#### PASSAGE ####

Mitch3_1At this past week’s Brother Harry’s seventh-annual Traveling Planet Salvation Show with all-day preaching and singing under the arbor — Can I get a witness, Brother? — presumptive presidential candidate Hillary Rodham Clinton had the faithful standing in the pews with her hellfire and brimstone prognostications.

OK, the sign on the wall behind Clinton said it was the National Clean Energy Summit 7.0, which is put on by Senate Majority Leader Harry Reid, Nevada’s senior senator, but the rhetoric on global warming was overheated, to say the least.

“This is the most consequential, urgent, sweeping collection of challenges we face as a nation and a world,” Clinton recited from the Teleprompter. “You shouldn’t have to say the obvious, that the data is unforgiving, no matter what the deniers try to assert. Sea levels are rising. Ice caps are melting. Storms, droughts and wildfires are wreaking havoc. Thirteen of the top 14 warmest years have all come since 2000. … The threat is real.”

There you have it. The fact that the planet’s average temperature might rise 1 degree Celsius over the next century is more consequential and more urgent to address with your money than Islamic terrorists, ISIS, Putin, Iran, North Korea or the Ebola virus. It is more pressing than the fact the current economic recovery is the slowest since World War II. It is more of a threat to you and yours than the fact that the national debt has increased by $61,000 per household under the Obama administration, while household private sector income has fallen $2,000 a year.

The inconvenient truth is that ice caps have grown in the past two years, while storms and droughts are no more frequent or severe than they have ever been, and there has been no global warming for nearly 18 years, which defies all the global warming computer models.

But everybody was on the same page of their hymnals. Renewable energy projects such as solar and wind are good for the planet and create lots of jobs, they all preached. Never was it mentioned that the renewable energy projects are not viable without taxpayer subsidies that simply kill other private sector jobs at a trade-off rate of two-to-one or that renewable energy simply costs more.

Actually, there were a couple of slips of the tongue from backsliders on the panels.

Jim Murren, chairman and CEO of MGM Resorts, which hosted the confab at Mandalay Bay in Las Vegas, quipped that he should achieve a return on his investment in a solar-equipped home by the time he is 172 years old.

####

EXPLORE THE MATERIAL
**1)** List the threats that the clean energy summit column says global warming is being treated as more urgent than, in the sentence beginning "The fact that the planet's average temperature."
**2)** Continue the column about the clean energy summit past its final sentence.

#### RECORDS SHOWN ####

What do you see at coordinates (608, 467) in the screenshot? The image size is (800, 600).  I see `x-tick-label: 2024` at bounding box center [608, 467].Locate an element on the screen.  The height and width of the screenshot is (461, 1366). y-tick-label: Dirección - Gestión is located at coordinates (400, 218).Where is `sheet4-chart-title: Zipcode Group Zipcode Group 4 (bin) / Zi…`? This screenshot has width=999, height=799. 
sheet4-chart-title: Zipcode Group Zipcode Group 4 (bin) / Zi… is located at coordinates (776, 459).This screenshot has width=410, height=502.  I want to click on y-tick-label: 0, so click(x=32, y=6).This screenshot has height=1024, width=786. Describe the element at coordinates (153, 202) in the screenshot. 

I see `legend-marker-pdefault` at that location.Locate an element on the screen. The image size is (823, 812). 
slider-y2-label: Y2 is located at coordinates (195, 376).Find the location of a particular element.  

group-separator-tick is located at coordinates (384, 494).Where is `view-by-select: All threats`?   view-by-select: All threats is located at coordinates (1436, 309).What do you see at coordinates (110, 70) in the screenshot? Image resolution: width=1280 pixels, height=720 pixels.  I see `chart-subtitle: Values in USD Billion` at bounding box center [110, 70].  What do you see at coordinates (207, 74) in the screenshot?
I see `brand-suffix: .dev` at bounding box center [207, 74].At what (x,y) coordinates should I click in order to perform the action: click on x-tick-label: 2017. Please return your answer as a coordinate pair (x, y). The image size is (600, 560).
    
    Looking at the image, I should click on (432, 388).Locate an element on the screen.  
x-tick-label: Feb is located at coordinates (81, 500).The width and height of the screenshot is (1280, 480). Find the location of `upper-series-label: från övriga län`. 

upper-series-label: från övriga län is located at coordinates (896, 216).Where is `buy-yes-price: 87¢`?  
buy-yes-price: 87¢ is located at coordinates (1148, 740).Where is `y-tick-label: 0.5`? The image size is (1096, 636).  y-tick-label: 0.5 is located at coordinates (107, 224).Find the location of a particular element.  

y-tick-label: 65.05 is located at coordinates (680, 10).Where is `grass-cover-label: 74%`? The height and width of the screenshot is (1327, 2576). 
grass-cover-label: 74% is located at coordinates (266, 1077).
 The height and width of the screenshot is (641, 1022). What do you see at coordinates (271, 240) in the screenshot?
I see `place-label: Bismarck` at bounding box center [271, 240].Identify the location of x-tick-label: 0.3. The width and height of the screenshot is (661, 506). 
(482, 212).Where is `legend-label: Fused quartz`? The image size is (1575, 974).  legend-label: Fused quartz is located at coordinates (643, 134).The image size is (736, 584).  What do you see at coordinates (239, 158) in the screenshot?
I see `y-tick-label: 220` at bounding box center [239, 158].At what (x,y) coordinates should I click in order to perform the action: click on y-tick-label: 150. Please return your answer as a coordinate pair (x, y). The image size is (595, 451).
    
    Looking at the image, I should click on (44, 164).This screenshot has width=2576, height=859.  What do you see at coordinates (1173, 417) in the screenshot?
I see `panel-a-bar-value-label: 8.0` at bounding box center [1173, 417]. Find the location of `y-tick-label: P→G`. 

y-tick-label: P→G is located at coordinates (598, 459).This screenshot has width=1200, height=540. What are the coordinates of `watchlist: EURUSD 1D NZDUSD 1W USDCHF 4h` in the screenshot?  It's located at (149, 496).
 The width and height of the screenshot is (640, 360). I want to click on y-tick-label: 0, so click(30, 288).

####

RESPONSES IN ORDER
**1)**
Islamic terrorists
ISIS
Putin
Iran
North Korea
The Ebola virus

**2)**
And Paul Caudill, president of NV Energy, caused a few gasps when he cautioned that power customers cannot afford to pay 50 to 60 percent more for electricity too quickly, probably a reference to the fact solar and wind power cost three to four times as much as electricity from natural gas-fired generation.

Though the plans for a lithium-ion battery plant to be built in Storey County to produce batteries for Tesla Motor’s fossil-free electric cars was brought up repeatedly during the day as a great coup for the state of Nevada, it was never mentioned that the governor had cut a deal to allow the plant to operate nearly tax free for the next 20 years. The head of Tesla, Elon Musk, happens to be a Clinton and Obama campaign contributor.

Hillary Clinton, of course, called for still more taxpayer subsidies for her beloved green energy sources and contributors.

“We ought to be moving forward on renewables and the kind of sustainable clean energy future we seek,” she said. “Now today I don’t need to tell you that tax incentives for alternative energy investments are unpredictable at best, while generous subsidies for fossil fuels are still too easy to come by. In fact the world spends more than $500 billion subsidizing fossil fuels every year, bloating budgets and creating incentives against innovation and progress.”

While cherry picking that world subsidy number, she inconveniently neglected to point out that the U.S., according to the American Enterprise Institute, in 2010 doled out $14 billion in subsidies for renewables and $4 billion for fossil fuels. But, when broken down by actual energy produced, the subsidies for fossil fuels amounted to $68.72 per billion BTUs of energy, while renewables received $1,724 per billion BTUs.

They just don’t want to hear those inconvenient facts over in the green energy amen corner.